CMEs can experience aerodynamic drag forces that act to bring them to kinematic equilibrium with the solar wind. As a consequence, CMEs faster than the solar wind tend to slow down whereas CMEs slower than the solar wind tend to speed up until their speed matches that of the solar wind.[20]

How CMEs evolve as they propagate through the heliosphere is poorly understood. Models of their evolution have been proposed that are accurate to some CMEs but not others. Aerodynamic drag and snowplow models assume that ICME evolution is governed by its interactions with the solar wind. Aerodynamic drag alone may be able to account for the evolution of some ICMEs, but not all of them.[6]: 199 

Follow a CME as it passes Venus then Earth, and explore how the Sun drives Earth's winds and oceans

CMEs typically reach Earth one to five days after leaving the Sun. The strongest deceleration or acceleration occurs close to the Sun, but it can continue even beyond Earth orbit (1 AU), which was observed using measurements at Mars[21] and by the Ulysses spacecraft.[22] ICMEs faster than about 500 km/s (310 mi/s) eventually drive a shock wave.[23] This happens when the speed of the ICME in the frame of reference moving with the solar wind is faster than the local fast magnetosonic speed. Such shocks have been observed directly by coronagraphs[24] in the corona, and are related to type II radio bursts. They are thought to form sometimes as low as 2 R (solar radii). They are also closely linked with the acceleration of solar energetic particles.[25]

As ICMEs propagate through the interplanetary medium, they may collide with other ICMEs in what is referred to as CME–CME interaction or CME cannibalism.[9]: 599 

During such CME-CME interactions, the first CME may clear the way for the second one[26][27][28] and/or when two CMEs collide[29][30] it can lead to more severe impacts on Earth. Historical records show that the most extreme space weather events involved multiple successive CMEs. For example, the famous Carrington event in 1859 had several eruptions and caused auroras to be visible at low latitudes for four nights.[31] Similarly, the solar storm of September 1770 lasted for nearly nine days, and caused repeated low-latitude auroras.[32] The interaction between two moderate CMEs between the Sun and Earth can create extreme conditions on Earth. Recent studies have shown that the magnetic structure in particular its chirality/handedness, of a CME can greatly affect how it interacts with Earth's magnetic field. This interaction can result in the conservation or loss of magnetic flux, particularly its southward magnetic field component, through magnetic reconnection with the interplanetary magnetic field.[33]



In the solar wind, CMEs manifest as magnetic clouds. They have been defined as regions of enhanced magnetic field strength, smooth rotation of the magnetic field vector, and low proton temperature.[34] The association between CMEs and magnetic clouds was made by Burlaga et al. in 1982 when a magnetic cloud was observed by Helios-1 two days after being observed by SMM.[35] However, because observations near Earth are usually done by a single spacecraft, many CMEs are not seen as being associated with magnetic clouds. The typical structure observed for a fast CME by a satellite such as ACE is a fast-mode shock wave followed by a dense (and hot) sheath of plasma (the downstream region of the shock) and a magnetic cloud.

◆ **Information supplied**:
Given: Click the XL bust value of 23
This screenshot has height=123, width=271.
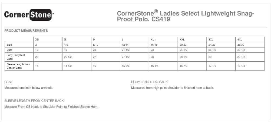Looking at the screenshot, I should pos(152,50).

◆ **Work instructions**:
1. According to the CME passage, how long after leaving the Sun do CMEs typically reach Earth?
2. Please transcribe the CME passage word for word from "In the solar" to "a magnetic cloud.".

◆ **Responses for each task**:
1. One to five days.

2.
In the solar wind, CMEs manifest as magnetic clouds. They have been defined as regions of enhanced magnetic field strength, smooth rotation of the magnetic field vector, and low proton temperature.[34] The association between CMEs and magnetic clouds was made by Burlaga et al. in 1982 when a magnetic cloud was observed by Helios-1 two days after being observed by SMM.[35] However, because observations near Earth are usually done by a single spacecraft, many CMEs are not seen as being associated with magnetic clouds. The typical structure observed for a fast CME by a satellite such as ACE is a fast-mode shock wave followed by a dense (and hot) sheath of plasma (the downstream region of the shock) and a magnetic cloud.